▶ **Action item**: Print the records below once again, exactly as they were given.

▶ **Entries shown**:
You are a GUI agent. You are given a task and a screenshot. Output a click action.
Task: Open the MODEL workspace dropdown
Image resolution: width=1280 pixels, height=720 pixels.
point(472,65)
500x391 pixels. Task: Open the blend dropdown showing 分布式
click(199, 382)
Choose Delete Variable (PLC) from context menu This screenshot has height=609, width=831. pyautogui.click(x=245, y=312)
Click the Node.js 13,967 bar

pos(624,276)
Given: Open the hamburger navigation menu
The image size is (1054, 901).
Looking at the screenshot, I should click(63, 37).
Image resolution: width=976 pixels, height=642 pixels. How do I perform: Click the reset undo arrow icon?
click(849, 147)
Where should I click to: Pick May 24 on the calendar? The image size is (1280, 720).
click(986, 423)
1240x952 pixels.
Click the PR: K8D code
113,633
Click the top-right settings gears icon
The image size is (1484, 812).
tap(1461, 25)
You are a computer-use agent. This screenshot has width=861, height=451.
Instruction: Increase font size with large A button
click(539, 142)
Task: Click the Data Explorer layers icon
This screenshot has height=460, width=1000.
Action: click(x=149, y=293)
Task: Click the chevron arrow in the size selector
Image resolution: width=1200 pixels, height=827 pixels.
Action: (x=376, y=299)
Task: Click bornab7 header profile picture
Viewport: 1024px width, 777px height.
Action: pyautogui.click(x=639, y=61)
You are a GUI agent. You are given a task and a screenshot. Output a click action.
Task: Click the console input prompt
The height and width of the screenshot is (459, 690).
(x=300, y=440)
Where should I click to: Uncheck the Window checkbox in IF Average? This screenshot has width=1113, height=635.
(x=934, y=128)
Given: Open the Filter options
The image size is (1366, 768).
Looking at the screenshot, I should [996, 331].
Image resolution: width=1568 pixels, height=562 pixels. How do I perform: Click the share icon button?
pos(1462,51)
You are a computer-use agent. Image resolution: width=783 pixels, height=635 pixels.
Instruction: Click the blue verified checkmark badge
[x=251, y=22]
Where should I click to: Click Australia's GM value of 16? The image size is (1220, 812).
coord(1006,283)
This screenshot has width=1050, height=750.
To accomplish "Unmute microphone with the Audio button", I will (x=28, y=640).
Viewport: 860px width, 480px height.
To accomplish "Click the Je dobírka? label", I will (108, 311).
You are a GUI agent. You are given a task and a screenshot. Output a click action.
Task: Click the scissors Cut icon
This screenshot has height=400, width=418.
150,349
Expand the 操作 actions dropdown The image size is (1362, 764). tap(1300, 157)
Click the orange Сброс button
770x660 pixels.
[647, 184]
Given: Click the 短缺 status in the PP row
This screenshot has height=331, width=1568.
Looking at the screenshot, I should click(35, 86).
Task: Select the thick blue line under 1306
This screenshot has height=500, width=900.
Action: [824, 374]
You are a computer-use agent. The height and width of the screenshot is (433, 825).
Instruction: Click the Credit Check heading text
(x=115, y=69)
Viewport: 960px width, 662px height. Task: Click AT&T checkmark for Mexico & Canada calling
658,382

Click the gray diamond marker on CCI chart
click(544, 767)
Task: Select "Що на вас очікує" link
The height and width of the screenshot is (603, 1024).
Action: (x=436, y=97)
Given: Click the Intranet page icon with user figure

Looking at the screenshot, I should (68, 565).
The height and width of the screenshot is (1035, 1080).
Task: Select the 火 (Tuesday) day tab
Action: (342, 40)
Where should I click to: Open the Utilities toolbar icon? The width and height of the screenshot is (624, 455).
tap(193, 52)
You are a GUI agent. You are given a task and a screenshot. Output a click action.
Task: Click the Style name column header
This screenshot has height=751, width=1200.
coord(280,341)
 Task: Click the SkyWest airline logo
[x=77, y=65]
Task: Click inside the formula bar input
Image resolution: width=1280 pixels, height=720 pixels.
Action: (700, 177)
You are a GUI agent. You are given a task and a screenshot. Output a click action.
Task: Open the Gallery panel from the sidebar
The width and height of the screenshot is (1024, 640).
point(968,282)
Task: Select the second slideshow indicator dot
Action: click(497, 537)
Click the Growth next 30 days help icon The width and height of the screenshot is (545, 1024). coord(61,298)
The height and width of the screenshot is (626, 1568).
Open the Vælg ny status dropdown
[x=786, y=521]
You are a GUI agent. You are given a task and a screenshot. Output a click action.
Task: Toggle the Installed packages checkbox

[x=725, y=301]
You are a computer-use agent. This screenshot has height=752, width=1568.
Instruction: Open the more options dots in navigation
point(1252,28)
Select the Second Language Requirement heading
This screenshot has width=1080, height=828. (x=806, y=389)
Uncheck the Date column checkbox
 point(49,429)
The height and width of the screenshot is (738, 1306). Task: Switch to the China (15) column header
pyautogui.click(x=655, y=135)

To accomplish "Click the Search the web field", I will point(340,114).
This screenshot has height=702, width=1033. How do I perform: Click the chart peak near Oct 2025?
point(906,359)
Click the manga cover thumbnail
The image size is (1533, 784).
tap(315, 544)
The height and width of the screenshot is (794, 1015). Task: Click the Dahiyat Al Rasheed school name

▶ **Answer to the exercise**:
You are a GUI agent. You are given a task and a screenshot. Output a click action.
Task: Open the MODEL workspace dropdown
Image resolution: width=1280 pixels, height=720 pixels.
point(472,65)
500x391 pixels. Task: Open the blend dropdown showing 分布式
click(199, 382)
Choose Delete Variable (PLC) from context menu This screenshot has height=609, width=831. pyautogui.click(x=245, y=312)
Click the Node.js 13,967 bar

pos(624,276)
Given: Open the hamburger navigation menu
The image size is (1054, 901).
Looking at the screenshot, I should click(63, 37).
Image resolution: width=976 pixels, height=642 pixels. How do I perform: Click the reset undo arrow icon?
click(849, 147)
Where should I click to: Pick May 24 on the calendar? The image size is (1280, 720).
click(986, 423)
1240x952 pixels.
Click the PR: K8D code
113,633
Click the top-right settings gears icon
The image size is (1484, 812).
tap(1461, 25)
You are a computer-use agent. This screenshot has width=861, height=451.
Instruction: Increase font size with large A button
click(539, 142)
Task: Click the Data Explorer layers icon
This screenshot has height=460, width=1000.
Action: click(x=149, y=293)
Task: Click the chevron arrow in the size selector
Image resolution: width=1200 pixels, height=827 pixels.
Action: (x=376, y=299)
Task: Click bornab7 header profile picture
Viewport: 1024px width, 777px height.
Action: pyautogui.click(x=639, y=61)
You are a GUI agent. You are given a task and a screenshot. Output a click action.
Task: Click the console input prompt
The height and width of the screenshot is (459, 690).
(x=300, y=440)
Where should I click to: Uncheck the Window checkbox in IF Average? This screenshot has width=1113, height=635.
(x=934, y=128)
Given: Open the Filter options
The image size is (1366, 768).
Looking at the screenshot, I should [996, 331].
Image resolution: width=1568 pixels, height=562 pixels. How do I perform: Click the share icon button?
pos(1462,51)
You are a computer-use agent. Image resolution: width=783 pixels, height=635 pixels.
Instruction: Click the blue verified checkmark badge
[x=251, y=22]
Where should I click to: Click Australia's GM value of 16? The image size is (1220, 812).
coord(1006,283)
This screenshot has width=1050, height=750.
To accomplish "Unmute microphone with the Audio button", I will (x=28, y=640).
Viewport: 860px width, 480px height.
To accomplish "Click the Je dobírka? label", I will (108, 311).
You are a GUI agent. You are given a task and a screenshot. Output a click action.
Task: Click the scissors Cut icon
This screenshot has height=400, width=418.
150,349
Expand the 操作 actions dropdown The image size is (1362, 764). tap(1300, 157)
Click the orange Сброс button
770x660 pixels.
[647, 184]
Given: Click the 短缺 status in the PP row
This screenshot has height=331, width=1568.
Looking at the screenshot, I should click(35, 86).
Task: Select the thick blue line under 1306
This screenshot has height=500, width=900.
Action: [824, 374]
You are a computer-use agent. The height and width of the screenshot is (433, 825).
Instruction: Click the Credit Check heading text
(x=115, y=69)
Viewport: 960px width, 662px height. Task: Click AT&T checkmark for Mexico & Canada calling
658,382

Click the gray diamond marker on CCI chart
click(544, 767)
Task: Select "Що на вас очікує" link
The height and width of the screenshot is (603, 1024).
Action: (x=436, y=97)
Given: Click the Intranet page icon with user figure

Looking at the screenshot, I should (68, 565).
The height and width of the screenshot is (1035, 1080).
Task: Select the 火 (Tuesday) day tab
Action: (342, 40)
Where should I click to: Open the Utilities toolbar icon? The width and height of the screenshot is (624, 455).
tap(193, 52)
You are a GUI agent. You are given a task and a screenshot. Output a click action.
Task: Click the Style name column header
This screenshot has height=751, width=1200.
coord(280,341)
 Task: Click the SkyWest airline logo
[x=77, y=65]
Task: Click inside the formula bar input
Image resolution: width=1280 pixels, height=720 pixels.
Action: (700, 177)
You are a GUI agent. You are given a task and a screenshot. Output a click action.
Task: Open the Gallery panel from the sidebar
The width and height of the screenshot is (1024, 640).
point(968,282)
Task: Select the second slideshow indicator dot
Action: click(497, 537)
Click the Growth next 30 days help icon The width and height of the screenshot is (545, 1024). coord(61,298)
The height and width of the screenshot is (626, 1568).
Open the Vælg ny status dropdown
[x=786, y=521]
You are a GUI agent. You are given a task and a screenshot. Output a click action.
Task: Toggle the Installed packages checkbox

[x=725, y=301]
You are a computer-use agent. This screenshot has height=752, width=1568.
Instruction: Open the more options dots in navigation
point(1252,28)
Select the Second Language Requirement heading
This screenshot has width=1080, height=828. (x=806, y=389)
Uncheck the Date column checkbox
 point(49,429)
The height and width of the screenshot is (738, 1306). Task: Switch to the China (15) column header
pyautogui.click(x=655, y=135)

To accomplish "Click the Search the web field", I will point(340,114).
This screenshot has height=702, width=1033. How do I perform: Click the chart peak near Oct 2025?
point(906,359)
Click the manga cover thumbnail
The image size is (1533, 784).
tap(315, 544)
The height and width of the screenshot is (794, 1015). Task: Click the Dahiyat Al Rasheed school name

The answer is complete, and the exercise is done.